== What is expected ==
Pull every line holding the word "marker" out of the data and copy it.

Exercise inputs: Begin

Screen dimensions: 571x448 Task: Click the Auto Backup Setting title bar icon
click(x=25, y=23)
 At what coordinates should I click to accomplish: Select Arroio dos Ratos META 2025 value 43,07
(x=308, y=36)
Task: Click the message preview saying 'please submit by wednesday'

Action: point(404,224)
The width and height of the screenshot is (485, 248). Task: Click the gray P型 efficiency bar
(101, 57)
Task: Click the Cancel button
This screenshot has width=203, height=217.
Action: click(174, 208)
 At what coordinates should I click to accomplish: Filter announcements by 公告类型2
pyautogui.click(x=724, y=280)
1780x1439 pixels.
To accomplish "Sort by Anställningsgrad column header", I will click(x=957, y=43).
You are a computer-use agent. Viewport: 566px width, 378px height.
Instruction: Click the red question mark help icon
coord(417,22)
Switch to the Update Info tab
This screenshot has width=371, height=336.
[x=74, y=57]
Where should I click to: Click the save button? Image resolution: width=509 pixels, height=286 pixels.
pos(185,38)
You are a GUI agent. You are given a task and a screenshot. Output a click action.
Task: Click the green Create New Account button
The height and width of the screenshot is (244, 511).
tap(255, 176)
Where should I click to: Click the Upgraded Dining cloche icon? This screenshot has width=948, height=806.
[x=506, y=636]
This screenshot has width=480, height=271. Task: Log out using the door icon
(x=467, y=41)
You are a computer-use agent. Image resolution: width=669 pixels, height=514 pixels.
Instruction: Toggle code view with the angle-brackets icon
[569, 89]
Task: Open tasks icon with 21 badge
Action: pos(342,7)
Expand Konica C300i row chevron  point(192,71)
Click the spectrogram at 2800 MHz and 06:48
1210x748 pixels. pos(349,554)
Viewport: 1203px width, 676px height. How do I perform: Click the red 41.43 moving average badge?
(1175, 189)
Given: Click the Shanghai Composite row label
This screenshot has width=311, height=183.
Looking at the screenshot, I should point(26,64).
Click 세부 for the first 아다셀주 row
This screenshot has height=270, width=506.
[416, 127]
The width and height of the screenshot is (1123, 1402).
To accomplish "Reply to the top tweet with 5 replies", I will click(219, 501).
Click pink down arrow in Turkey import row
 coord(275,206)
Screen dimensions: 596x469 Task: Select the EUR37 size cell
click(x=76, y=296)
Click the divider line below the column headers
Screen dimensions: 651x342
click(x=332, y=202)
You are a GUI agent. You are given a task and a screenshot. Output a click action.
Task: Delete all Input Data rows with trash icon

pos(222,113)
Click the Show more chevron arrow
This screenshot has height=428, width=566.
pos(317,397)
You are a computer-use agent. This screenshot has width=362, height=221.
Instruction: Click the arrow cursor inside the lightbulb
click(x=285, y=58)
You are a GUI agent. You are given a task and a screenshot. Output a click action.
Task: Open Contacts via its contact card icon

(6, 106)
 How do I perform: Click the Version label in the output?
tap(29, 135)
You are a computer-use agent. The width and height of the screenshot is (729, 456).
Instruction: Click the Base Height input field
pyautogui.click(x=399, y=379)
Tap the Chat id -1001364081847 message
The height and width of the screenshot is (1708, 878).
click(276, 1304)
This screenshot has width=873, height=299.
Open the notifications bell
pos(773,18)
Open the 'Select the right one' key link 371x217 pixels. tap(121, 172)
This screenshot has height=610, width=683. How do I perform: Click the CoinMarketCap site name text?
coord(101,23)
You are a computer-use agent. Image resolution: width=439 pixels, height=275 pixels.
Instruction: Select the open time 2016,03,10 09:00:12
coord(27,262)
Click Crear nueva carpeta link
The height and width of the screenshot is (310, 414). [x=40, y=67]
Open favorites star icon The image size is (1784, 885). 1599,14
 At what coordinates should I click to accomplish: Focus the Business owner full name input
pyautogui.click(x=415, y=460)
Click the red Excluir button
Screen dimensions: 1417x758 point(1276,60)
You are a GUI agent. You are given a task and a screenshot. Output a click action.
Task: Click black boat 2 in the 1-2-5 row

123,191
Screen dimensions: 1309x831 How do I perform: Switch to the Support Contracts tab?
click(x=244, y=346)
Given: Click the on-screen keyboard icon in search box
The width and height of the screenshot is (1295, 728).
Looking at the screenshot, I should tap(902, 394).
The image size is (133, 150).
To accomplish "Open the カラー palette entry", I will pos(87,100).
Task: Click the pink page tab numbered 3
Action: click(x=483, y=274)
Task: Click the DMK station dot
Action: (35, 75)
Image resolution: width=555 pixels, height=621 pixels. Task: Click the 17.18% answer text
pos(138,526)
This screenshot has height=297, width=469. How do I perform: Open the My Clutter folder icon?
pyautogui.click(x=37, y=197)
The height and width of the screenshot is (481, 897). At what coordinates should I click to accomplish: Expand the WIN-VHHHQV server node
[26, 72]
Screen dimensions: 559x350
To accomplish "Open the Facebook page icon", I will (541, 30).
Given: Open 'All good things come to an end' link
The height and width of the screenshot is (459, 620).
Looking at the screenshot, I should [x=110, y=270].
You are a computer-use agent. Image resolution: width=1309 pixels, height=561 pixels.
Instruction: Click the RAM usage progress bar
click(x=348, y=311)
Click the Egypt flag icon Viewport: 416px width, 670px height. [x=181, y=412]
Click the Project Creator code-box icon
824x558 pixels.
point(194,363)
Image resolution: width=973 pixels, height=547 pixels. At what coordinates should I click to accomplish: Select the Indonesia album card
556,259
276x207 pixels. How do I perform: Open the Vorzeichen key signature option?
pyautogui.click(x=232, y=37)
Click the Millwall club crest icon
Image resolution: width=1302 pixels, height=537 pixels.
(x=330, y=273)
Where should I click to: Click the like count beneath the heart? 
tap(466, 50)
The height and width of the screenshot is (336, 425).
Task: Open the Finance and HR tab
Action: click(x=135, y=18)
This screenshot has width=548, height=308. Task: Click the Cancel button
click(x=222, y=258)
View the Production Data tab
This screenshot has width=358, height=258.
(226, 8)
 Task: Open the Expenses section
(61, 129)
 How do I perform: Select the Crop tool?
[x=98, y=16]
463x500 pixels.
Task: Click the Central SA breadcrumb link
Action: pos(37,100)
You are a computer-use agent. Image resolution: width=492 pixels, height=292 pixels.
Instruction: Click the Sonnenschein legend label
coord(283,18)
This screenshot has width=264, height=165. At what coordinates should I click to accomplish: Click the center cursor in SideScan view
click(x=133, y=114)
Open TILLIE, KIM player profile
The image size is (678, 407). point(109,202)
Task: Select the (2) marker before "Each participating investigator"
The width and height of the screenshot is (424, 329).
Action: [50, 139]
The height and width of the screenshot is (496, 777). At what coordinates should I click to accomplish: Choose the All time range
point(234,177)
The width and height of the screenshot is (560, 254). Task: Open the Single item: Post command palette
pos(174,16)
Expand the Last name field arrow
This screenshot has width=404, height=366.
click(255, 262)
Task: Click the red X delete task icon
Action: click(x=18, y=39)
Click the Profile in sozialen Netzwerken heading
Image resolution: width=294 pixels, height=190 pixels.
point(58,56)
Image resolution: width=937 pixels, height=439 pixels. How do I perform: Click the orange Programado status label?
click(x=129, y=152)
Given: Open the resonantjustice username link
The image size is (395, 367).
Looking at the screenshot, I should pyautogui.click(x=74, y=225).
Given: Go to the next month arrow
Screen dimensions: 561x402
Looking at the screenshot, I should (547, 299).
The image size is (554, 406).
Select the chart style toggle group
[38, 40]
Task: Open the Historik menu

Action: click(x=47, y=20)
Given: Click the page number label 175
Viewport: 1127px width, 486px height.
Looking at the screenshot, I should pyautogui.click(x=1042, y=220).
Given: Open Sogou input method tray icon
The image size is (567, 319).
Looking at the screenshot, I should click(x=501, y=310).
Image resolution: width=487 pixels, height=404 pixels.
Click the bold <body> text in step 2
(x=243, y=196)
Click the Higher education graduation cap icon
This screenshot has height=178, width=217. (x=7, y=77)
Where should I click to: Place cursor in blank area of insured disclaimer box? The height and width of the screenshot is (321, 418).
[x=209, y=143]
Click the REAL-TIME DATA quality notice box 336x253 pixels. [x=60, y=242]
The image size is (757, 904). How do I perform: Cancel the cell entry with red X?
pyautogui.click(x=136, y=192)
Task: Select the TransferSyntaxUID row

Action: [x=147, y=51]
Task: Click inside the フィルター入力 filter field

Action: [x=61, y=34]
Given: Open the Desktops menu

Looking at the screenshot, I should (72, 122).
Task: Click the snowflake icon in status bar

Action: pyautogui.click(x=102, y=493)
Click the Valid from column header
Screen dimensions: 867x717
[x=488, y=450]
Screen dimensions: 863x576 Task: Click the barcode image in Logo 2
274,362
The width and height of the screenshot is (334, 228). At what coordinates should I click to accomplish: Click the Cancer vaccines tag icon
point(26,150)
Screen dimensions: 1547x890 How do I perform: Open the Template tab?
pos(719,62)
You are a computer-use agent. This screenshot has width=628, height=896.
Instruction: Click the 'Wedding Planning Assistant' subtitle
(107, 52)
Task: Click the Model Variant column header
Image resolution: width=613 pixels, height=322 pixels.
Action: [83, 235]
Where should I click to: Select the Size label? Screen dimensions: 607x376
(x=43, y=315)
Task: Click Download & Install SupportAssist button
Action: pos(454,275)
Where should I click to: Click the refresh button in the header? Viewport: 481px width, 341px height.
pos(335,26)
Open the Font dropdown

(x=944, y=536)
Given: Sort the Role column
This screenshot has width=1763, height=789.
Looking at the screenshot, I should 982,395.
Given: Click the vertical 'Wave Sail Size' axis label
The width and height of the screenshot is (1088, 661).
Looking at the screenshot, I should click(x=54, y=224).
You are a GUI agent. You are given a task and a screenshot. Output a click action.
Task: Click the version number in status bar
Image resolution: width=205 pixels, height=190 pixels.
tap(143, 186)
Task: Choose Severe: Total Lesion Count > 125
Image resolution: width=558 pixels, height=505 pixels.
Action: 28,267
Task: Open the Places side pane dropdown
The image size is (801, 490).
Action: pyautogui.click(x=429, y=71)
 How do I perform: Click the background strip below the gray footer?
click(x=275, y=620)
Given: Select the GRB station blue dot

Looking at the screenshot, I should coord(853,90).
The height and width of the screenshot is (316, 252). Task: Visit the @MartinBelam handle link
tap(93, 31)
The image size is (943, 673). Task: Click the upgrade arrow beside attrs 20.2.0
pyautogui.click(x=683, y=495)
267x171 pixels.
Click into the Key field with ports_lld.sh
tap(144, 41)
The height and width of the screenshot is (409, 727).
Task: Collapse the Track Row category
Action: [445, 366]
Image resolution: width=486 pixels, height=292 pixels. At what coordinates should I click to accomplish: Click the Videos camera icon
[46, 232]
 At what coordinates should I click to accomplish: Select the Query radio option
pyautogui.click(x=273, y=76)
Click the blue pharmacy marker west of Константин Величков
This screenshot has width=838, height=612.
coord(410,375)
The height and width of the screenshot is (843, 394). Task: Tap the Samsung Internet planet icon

Exercise inputs: End

== Result of the task ==
Task: Select the (2) marker before "Each participating investigator"
Click the blue pharmacy marker west of Константин Величков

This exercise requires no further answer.